Exposées à l’intensité des combats, 300 000 personnes qui les ont fuis, se retrouvent piégées et souffrent d’un manque d’accès à l’eau, à la nourriture et aux soins. Les locaux de la Caritas diocésaine de Kilinocchi, capitale du Vanni ont été détruits, privant les équipes de base logistique. « La situation humanitaire est catastrophique. D’un côté, les gens refusent d’intégrer les camps organisés par le gouvernement parce que, considérés comme des terroristes tamouls, ils y sont parqués et n’ont pas le droit d’en sortir. Mais s’ils vont se ravitailler aux points de distribution que nous organisons, les jeunes risquent d’être enrôlés de force dans les rangs du LTTE. La population est prise au piège », témoigne Valentina Ferraboschi, chargée de programme à Caritas. À Vavunya, au sud de Kilinocchi, les équipes Caritas peuvent encore, malgré les combats, acheter sur place de la nourriture et en faire la distribution. Mais en l’absence de corridor humanitaire, l’accès aux victimes est très difficile.
Droit humanitaire bafoué.
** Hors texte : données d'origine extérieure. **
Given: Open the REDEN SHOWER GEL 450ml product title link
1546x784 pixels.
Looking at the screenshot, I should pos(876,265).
L'Église déplore également que la population soit prise en étau entre les forces gouvernementales et les Tigres du LTTE et qu'elle soit ainsi utilisée comme bouclier humain, contre toute règle humanitaire. Les gens ne savent plus où fuir pour se mettre à l'abri puisque même la zone de sécurité mise en place par le gouvernement n’en est plus une. Les bombardements se poursuivent tous les jours. Ainsi, le 18 février, 10 morts et 280 blessés, dont 80 enfants, ont été dénombrés uniquement dans cette zone. Vingt religieuses et 15 prêtres poursuivent leur action de secours dans des conditions extrêmement précaires.
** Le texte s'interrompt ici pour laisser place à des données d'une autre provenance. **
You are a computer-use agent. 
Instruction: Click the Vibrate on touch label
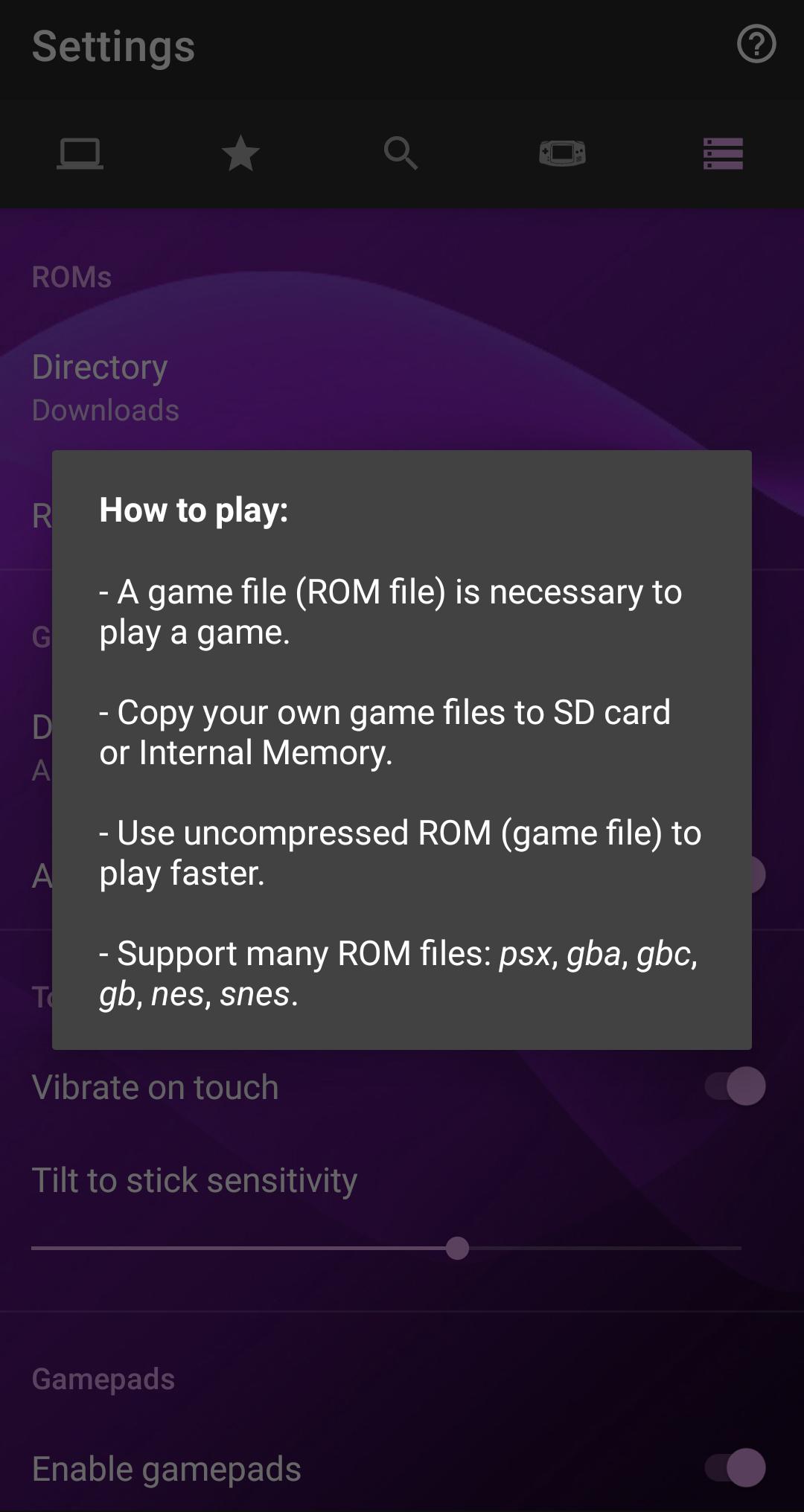[x=156, y=1087]
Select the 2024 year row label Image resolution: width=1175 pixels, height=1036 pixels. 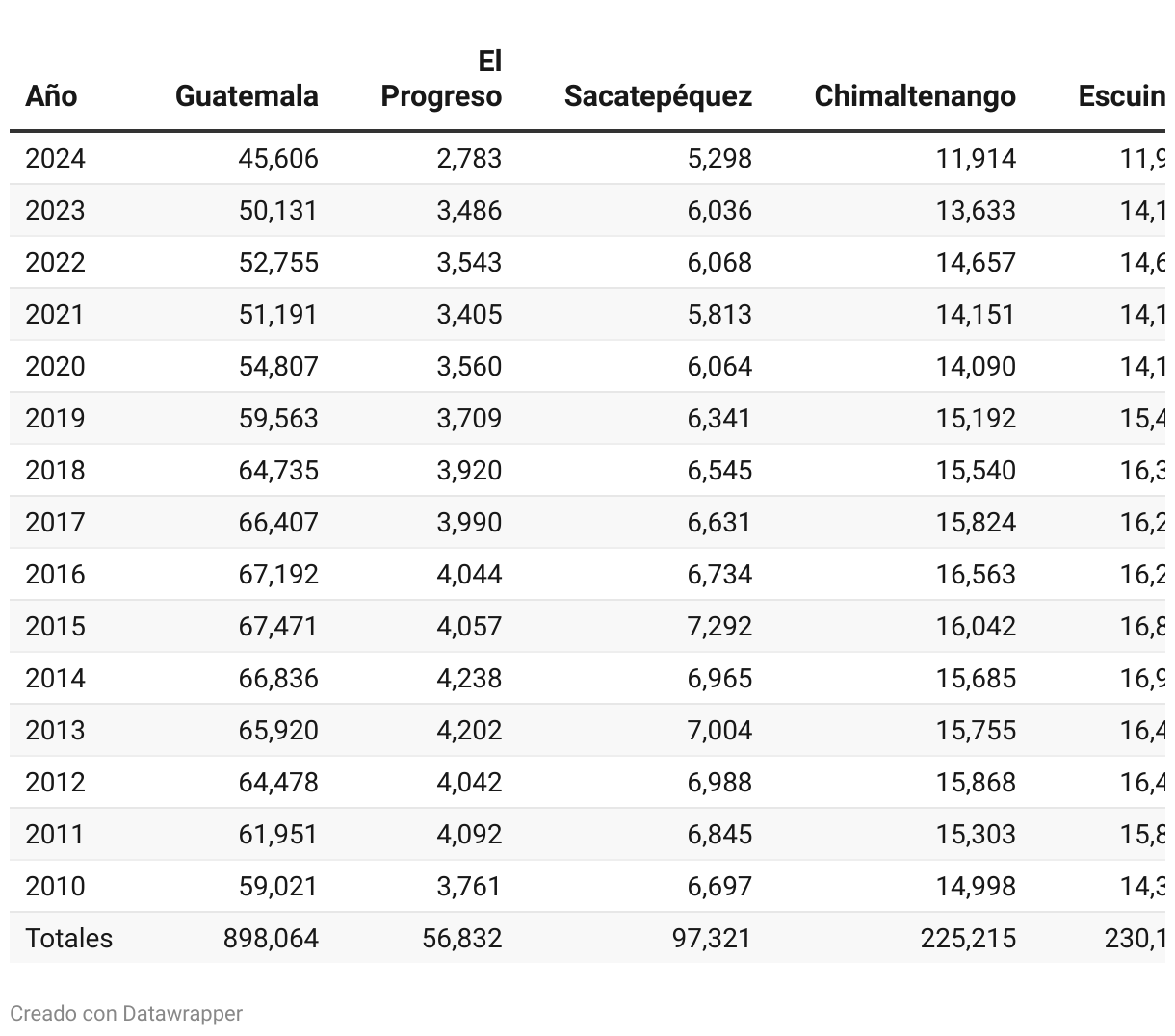(x=55, y=158)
Evacuation des blessés. L’hôpital du CICR (Comité international de la Croix Rouge) de Puthukkudiyiruppu, a été touché à plusieurs reprises par des tirs d’obus qui ont tué 16 patients le 4 février. Se trouvant dans l’incapacité de soigner les blessés, le CICR a demandé aux deux parties au conflit de pouvoir les évacuer en vertu du droit international humanitaire qui stipule l’obligation d’épargner en tout temps les blessés et les malades ainsi que le personnel et les établissements médicaux. Le CICR a obtenu d’évacuer par la mer plus de 240 blessés et malades. Le 10 février, ils ont été embarqués par des pêcheurs qui eux-mêmes, les ont remis à bord du ferry arborant le pavillon du CICR. Le ferry a mis le cap sur Trincomalee (sur la côte est de l'île). Des soins leur sont prodigués à l'hôpital de cette ville.
Selon le CICR, ce n’est qu’à la fin des combats que le nombre total des victimes pourra être dénombré. Un décompte macabre qui devra s’ajouter aux quelque 70 000 morts depuis 1983, date du début de la guerre entre le mouvement séparatiste du LTTE et le gouvernement du Sri Lanka.